Do what you want. Ruin your life and your husbands life. You're a major ----- and problem and your husband is probably better off without you.
Take care and bye.
JoeCanada76
Feb 22, 2010, 12:17 PM
no yhere are 2 different questions? thanks for any advice
This is your quote. Do not like any of the advice, your already had your mind made up anyway.
Cat1864
Feb 22, 2010, 12:35 PM
Angel, I am curious as to why you chose today to 'disagree' with me. I know you know how to respond to a post because you already did that days ago.

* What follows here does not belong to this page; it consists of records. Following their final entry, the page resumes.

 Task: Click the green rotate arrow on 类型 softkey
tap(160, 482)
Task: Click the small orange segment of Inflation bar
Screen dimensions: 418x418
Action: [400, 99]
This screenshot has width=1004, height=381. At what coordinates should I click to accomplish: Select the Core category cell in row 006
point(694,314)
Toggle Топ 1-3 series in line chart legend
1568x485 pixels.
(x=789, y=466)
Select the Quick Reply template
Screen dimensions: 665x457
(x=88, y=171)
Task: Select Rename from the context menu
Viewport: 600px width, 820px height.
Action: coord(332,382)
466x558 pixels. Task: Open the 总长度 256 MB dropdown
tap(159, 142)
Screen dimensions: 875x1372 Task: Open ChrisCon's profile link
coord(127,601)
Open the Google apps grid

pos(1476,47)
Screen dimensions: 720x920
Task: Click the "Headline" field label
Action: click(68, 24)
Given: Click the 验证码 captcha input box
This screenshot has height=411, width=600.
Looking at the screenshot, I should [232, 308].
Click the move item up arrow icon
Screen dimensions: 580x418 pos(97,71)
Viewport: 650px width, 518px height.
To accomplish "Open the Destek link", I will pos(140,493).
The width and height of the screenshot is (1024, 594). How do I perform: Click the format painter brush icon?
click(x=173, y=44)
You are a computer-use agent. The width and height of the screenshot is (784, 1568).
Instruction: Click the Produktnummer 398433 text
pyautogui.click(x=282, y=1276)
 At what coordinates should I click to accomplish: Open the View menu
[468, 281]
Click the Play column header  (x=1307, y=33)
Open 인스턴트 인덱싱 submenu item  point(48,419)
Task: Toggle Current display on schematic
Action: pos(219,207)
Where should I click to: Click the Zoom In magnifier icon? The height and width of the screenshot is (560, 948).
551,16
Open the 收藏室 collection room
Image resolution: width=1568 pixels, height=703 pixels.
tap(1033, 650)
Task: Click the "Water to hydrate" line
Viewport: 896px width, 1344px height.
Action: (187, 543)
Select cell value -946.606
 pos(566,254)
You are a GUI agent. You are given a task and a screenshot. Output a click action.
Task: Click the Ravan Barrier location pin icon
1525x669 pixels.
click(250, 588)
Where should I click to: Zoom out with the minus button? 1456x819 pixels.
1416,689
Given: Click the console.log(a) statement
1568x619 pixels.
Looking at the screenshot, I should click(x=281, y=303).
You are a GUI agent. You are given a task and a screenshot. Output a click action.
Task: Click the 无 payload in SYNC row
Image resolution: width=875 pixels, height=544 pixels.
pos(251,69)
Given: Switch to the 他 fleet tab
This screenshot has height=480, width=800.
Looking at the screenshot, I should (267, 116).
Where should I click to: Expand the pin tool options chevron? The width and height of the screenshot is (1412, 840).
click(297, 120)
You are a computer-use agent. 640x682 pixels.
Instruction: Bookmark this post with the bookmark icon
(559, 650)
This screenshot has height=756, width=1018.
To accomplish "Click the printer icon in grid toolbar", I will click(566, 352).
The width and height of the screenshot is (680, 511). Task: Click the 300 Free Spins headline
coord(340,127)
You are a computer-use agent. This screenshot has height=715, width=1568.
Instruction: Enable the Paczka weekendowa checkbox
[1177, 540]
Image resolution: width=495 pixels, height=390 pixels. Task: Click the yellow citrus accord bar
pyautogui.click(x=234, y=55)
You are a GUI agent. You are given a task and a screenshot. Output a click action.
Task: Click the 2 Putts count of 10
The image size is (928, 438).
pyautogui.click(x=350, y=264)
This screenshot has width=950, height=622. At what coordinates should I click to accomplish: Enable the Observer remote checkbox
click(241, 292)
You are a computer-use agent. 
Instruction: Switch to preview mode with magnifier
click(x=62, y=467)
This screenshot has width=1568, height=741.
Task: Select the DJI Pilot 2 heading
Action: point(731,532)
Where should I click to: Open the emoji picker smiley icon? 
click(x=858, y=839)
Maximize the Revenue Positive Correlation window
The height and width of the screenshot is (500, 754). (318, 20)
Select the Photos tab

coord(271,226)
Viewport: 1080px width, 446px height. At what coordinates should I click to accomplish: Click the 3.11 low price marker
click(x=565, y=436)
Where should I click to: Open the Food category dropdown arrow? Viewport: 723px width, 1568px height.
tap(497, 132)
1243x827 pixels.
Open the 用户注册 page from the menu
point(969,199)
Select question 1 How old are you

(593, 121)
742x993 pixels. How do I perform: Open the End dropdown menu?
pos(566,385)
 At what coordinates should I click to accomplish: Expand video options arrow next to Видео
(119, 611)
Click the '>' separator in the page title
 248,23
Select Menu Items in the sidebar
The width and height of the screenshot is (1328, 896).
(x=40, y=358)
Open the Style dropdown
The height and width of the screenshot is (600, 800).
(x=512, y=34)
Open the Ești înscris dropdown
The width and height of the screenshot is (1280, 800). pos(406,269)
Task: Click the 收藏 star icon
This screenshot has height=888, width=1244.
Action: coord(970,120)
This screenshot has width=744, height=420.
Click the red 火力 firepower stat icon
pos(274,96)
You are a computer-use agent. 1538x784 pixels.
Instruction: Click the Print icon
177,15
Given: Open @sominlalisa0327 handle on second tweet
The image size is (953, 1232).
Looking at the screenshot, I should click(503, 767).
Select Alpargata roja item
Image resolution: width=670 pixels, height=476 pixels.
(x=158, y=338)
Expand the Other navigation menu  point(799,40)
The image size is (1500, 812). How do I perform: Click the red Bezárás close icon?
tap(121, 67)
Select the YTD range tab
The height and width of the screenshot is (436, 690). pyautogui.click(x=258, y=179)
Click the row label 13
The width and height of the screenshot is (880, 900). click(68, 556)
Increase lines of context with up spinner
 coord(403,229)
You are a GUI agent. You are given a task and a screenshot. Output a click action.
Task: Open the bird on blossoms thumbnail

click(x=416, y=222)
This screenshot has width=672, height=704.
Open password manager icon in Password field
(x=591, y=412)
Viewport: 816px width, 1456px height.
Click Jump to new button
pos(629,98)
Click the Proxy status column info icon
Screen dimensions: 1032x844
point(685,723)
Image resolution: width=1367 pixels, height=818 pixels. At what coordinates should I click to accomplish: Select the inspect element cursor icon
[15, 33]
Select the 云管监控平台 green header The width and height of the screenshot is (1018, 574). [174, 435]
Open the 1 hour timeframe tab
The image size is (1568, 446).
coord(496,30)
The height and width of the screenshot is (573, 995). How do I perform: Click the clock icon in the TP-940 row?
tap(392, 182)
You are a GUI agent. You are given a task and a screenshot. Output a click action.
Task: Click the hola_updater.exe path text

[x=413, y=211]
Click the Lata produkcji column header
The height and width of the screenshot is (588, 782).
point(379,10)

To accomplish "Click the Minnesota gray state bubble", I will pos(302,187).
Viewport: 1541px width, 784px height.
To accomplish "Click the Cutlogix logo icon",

Please review these rules on the Agree/Disagree feature: https://www.askmehelpdesk.com/forum-help/using-comments-feature-official-guidelines-24951.html
Striking out at those trying to help you, will only cause the people who volunteer their time and energy to give up and ignore your posts.
We only know what you tell us and can only answer from our knowledge and experience. You asked if your husband not having anything to do with the families was grounds for divorce. Not where I live. Incompatibility is and that is usually characterized by the individuals NOT WANTING TO BE IN THE MARRIAGE anymore.
Good luck.
JudyKayTee
Feb 22, 2010, 04:30 PM
[QUOTE=angel20 disagrees : i want to be in this marriage, getting a divorce doesnt happen just because i feel like getting a divorce, the exact reason matters because getting a divorce in islam means that it impossible to live with him.
.[/QUOTE]
You asked for reasons to leave a marriage. I answered that the reason to divorce is because you don't want to be married to that person any longer.
I have no idea what the reasons for getting a divorce in Islam. Tht question is better posted on the Islam board.
Your other thread (which you say is not related to this question) DOES refer to Islam.
I would suggest that you review the rules of AMHD and lose your attitude. Offending the very people who are trying to answer your questons is not terribly smart.